● WORK TO BE COMPLETED
Once you reach the line containing "You are a computer-use" in the entries below, write out that line and each one after it down to the line containing "Instruction: Open the", exactly and with nothing added.

*** Opening of SUPPLIED RECORDS ***

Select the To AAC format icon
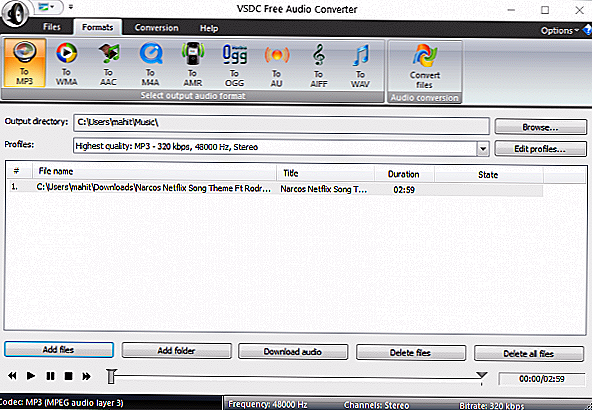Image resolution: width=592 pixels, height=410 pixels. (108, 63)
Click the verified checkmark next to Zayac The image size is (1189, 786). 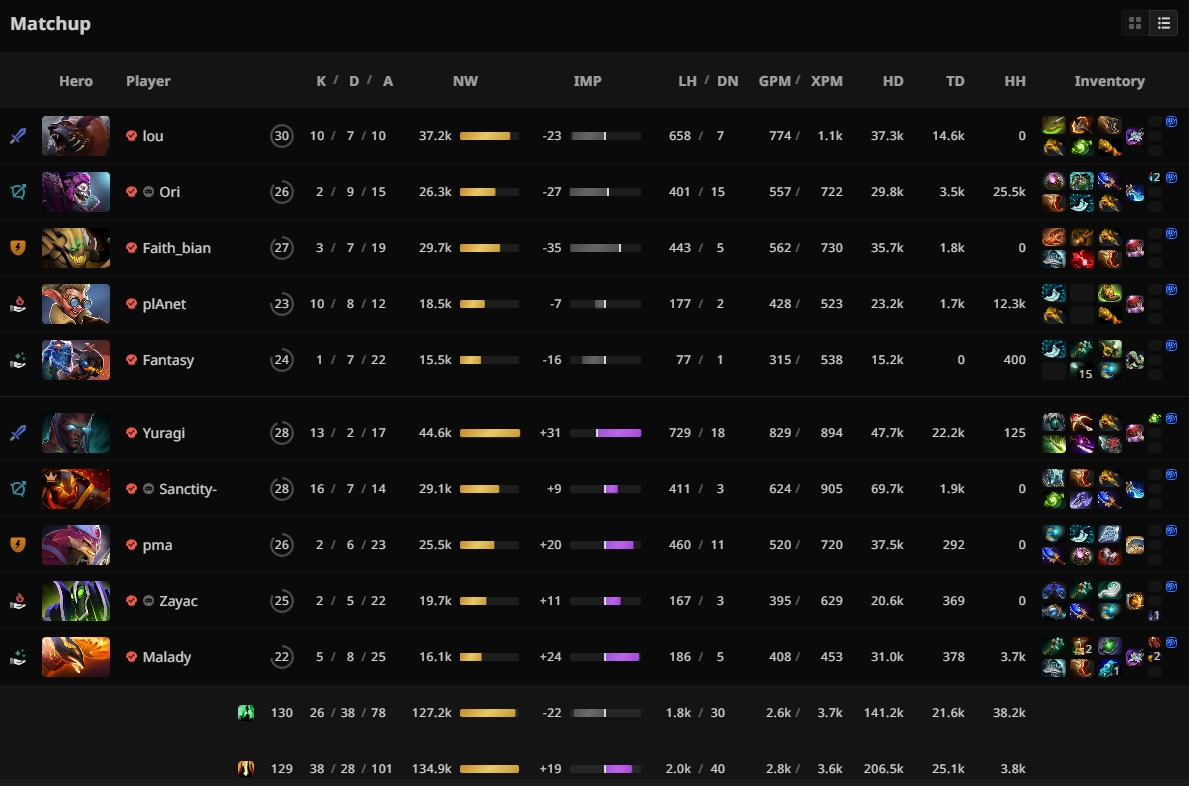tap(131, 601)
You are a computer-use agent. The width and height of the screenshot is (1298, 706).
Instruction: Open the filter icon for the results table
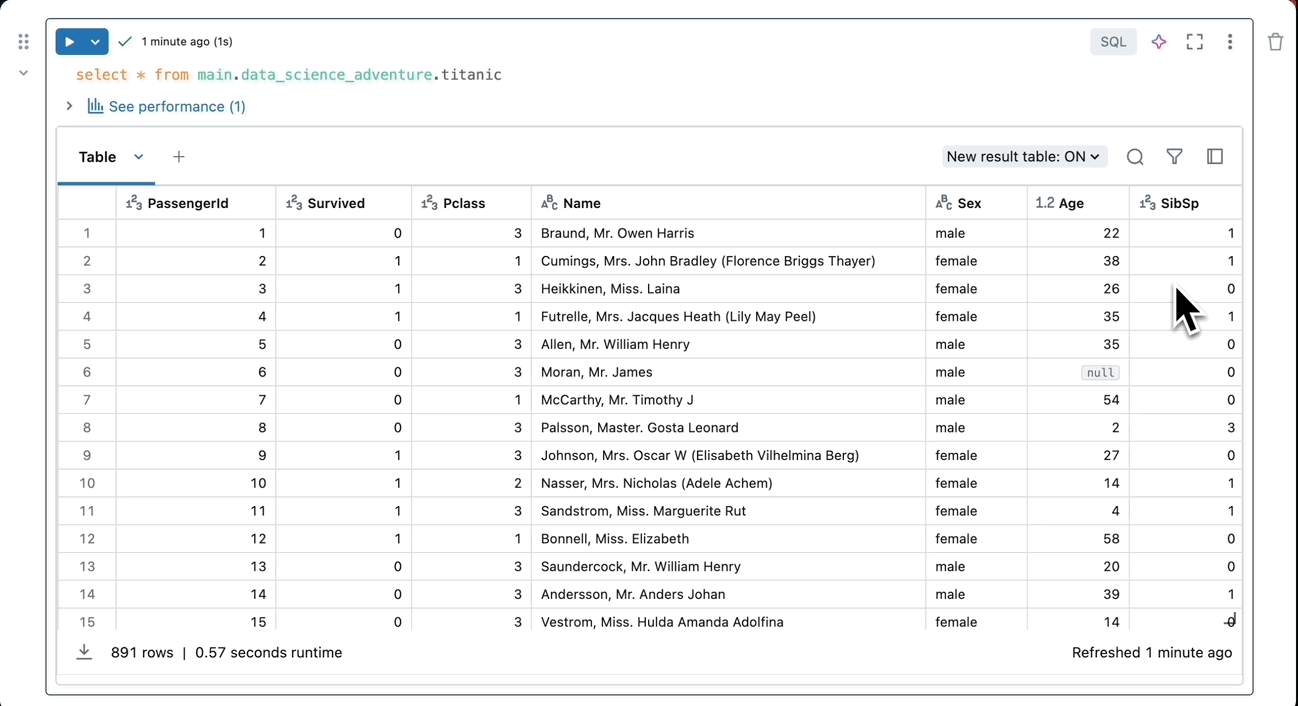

*** Close of SUPPLIED RECORDS ***
*** Opening of SUPPLIED RECORDS ***

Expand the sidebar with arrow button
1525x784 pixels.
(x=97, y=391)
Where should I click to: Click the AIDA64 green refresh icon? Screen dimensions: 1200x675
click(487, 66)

*** Close of SUPPLIED RECORDS ***

● YOUR SOLUTION
You are a computer-use agent. The width and height of the screenshot is (1298, 706).
Instruction: Open the filter icon for the results table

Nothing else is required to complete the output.